Annunci falsi: ipotesi di responsabilità civile del marketplace – Prima parte
di Donatella Marino, Avvocato Scarica in PDFParole chiave
Intermediari – marketplace – Internet service provider – ISP – piattaforma online – diligenza – responsabilità – servizi società informazione – Direttiva e-commerce – hosting provider attivo – indici di interferenza – truffa online – Real Estate – immobiliare – locazioni
Sintesi
Il Tribunale di Trani, con ordinanza dell’11 gennaio 2022, ha ritenuto ammissibile l’astratta responsabilità civile – da approfondire nel corso del dibattimento – di uno noto marketplace online, autorizzando la parte civile, già costituita, a citare la piattaforma, in un giudizio penale in tema di truffa online ex art. 640 c.p. La decisione si pone nel solco della ormai consolidata giurisprudenza europea e nazionale che, con un percorso interpretativo, sta ridisegnando l’inquadramento giuridico della responsabilità dell’intermediario on line rispetto all’impianto normativo europeo ed italiano dei primi anni 2000.
Il fatto
Veniva contestato il delitto di truffa ex art. 640 c.p., davanti al Tribunale penale in composizione monocratica, nei confronti di un imputato che aveva pubblicato sulla piattaforma online di un noto marketplace l’annuncio di una villetta offerta in locazione che non era di sua proprietà. Veniva pertanto indotta in errore la persona offesa, che corrispondeva così un importo di danaro per la falsa offerta di locazione. La persona offesa si costituiva parte civile e depositava istanza per l’emissione del decreto di citazione del responsabile civile nei confronti del marketplaces online su cui era stato pubblicato l’annuncio. Il Giudice decideva di autorizzare la citazione.

▶ **Istruzione**
Nell'estratto sugli annunci falsi, con quale provvedimento e in quale data il Tribunale di Trani ha ritenuto ammissibile la responsabilità civile del marketplace?

▶ **Materiale fornito**
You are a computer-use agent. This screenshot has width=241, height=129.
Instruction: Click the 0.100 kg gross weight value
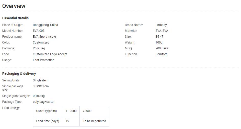pyautogui.click(x=39, y=96)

▶ **Risposta completa**
Con un'ordinanza dell'11 gennaio 2022.